> [GOAL A]:
Using the essay below, decide whether each statement agrees with it, and answer yes or no with the deciding words quoted from the essay: (i) Joe Scotchie-Lenzo likes to take credit for his father's fame. (ii) Lenzo's altarpieces held only objects he made himself. (iii) Lenzo makes the snakes on his pieces himself.

> [SOURCE TEXT]:
%%

Tuesday, May 5, 2015

ESSAY Peter Lenzo & Joe Scotchie-Lenzo: Origins 2000–2002


PETER LENZO AND HIS SON’S ASSIST                                    By Wim Roefs

            “I made my dad famous,” Joe Scotchie-Lenzo used to say about the ceramic artist Peter Lenzo.
            “He started saying that right away,” says his dad.
            He still does. “I like to take credit for it,” Scotchie-Lenzo says, grinning.
            Of course, Lenzo already had a considerable reputation, mostly with his cabinet-like altarpieces filled with found objects and personal mementos and slowly, also, for more traditional-looking face jugs steeped in Southern tradition. But Lenzo’s son did steer his dad in the direction he now is known for nationally – highly embellished, at times frightening ceramic figures and faces adorned with found and created objects sticking in and out of bodies and faces that are at times unrecognizable as the face jugs from which they originate. The adornments range from ceramic shards to found or purchased porcelains dolls, animals, pipe heads, trains, shoes, roosters or Virgin Mary statues and snakes, leaves, sticks and other things that Lenzo makes himself.

%%

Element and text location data
%%

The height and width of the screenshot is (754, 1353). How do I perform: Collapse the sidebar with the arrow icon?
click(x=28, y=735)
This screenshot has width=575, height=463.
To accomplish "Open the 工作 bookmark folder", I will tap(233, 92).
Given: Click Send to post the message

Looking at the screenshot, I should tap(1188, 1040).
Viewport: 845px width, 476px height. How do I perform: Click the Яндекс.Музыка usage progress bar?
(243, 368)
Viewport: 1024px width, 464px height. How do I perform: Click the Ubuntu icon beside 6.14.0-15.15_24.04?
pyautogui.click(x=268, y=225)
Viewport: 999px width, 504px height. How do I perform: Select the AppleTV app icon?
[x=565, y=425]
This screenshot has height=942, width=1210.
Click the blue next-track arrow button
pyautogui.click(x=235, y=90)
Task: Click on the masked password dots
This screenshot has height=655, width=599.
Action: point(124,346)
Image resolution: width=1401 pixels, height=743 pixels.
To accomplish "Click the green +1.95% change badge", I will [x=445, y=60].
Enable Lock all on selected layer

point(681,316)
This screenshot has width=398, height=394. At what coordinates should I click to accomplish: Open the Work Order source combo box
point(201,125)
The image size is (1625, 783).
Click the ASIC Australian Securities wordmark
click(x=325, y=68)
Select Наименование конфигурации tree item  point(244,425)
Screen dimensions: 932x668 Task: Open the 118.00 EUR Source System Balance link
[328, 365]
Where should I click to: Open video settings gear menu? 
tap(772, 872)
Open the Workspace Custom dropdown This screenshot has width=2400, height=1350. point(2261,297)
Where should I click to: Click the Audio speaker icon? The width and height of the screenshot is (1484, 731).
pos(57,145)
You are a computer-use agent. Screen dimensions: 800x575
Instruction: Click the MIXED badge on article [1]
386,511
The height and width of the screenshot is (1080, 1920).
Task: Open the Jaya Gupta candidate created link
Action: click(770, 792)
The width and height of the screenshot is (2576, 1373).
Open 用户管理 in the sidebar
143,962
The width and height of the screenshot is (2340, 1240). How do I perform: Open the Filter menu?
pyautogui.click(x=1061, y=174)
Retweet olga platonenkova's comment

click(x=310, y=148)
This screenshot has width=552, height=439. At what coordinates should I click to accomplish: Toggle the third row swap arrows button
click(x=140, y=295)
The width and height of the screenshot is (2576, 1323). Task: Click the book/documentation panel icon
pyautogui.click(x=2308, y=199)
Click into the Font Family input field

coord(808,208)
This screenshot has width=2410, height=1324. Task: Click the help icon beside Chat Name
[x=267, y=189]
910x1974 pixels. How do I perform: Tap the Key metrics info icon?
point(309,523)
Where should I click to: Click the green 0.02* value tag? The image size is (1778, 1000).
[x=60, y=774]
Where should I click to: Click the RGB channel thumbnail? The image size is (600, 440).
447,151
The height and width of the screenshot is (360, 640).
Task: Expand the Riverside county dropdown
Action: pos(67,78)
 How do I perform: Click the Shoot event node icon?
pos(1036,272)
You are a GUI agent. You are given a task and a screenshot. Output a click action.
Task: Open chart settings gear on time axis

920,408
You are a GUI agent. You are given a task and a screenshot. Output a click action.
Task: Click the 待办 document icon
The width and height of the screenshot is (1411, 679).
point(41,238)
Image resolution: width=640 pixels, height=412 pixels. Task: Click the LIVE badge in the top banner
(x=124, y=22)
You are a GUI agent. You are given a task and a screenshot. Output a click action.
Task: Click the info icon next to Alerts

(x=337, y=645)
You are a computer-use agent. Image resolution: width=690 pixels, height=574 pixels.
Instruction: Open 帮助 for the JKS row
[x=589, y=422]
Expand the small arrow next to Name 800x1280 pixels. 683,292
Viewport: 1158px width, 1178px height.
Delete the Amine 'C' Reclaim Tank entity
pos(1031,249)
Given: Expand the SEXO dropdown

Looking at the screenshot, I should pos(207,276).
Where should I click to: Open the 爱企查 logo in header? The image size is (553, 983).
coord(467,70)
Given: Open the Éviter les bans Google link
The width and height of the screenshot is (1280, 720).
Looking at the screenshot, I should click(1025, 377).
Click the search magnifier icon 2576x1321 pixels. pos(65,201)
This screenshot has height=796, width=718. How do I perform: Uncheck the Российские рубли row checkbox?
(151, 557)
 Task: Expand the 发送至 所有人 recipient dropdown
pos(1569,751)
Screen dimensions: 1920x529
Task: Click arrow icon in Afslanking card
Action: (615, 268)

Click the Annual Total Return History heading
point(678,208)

%%

> [GOAL B]:
Please return every line of the listing above that contains the word "dimensions".

> [TASK ANSWER A]:
(i) Yes: "I like to take credit for it," Scotchie-Lenzo says, grinning.
(ii) No: "cabinet-like altarpieces filled with found objects and personal mementos"
(iii) Yes: "snakes, leaves, sticks and other things that Lenzo makes himself"

> [TASK ANSWER B]:
Screen dimensions: 932x668 Task: Open the 118.00 EUR Source System Balance link
You are a computer-use agent. Screen dimensions: 800x575
Screen dimensions: 1920x529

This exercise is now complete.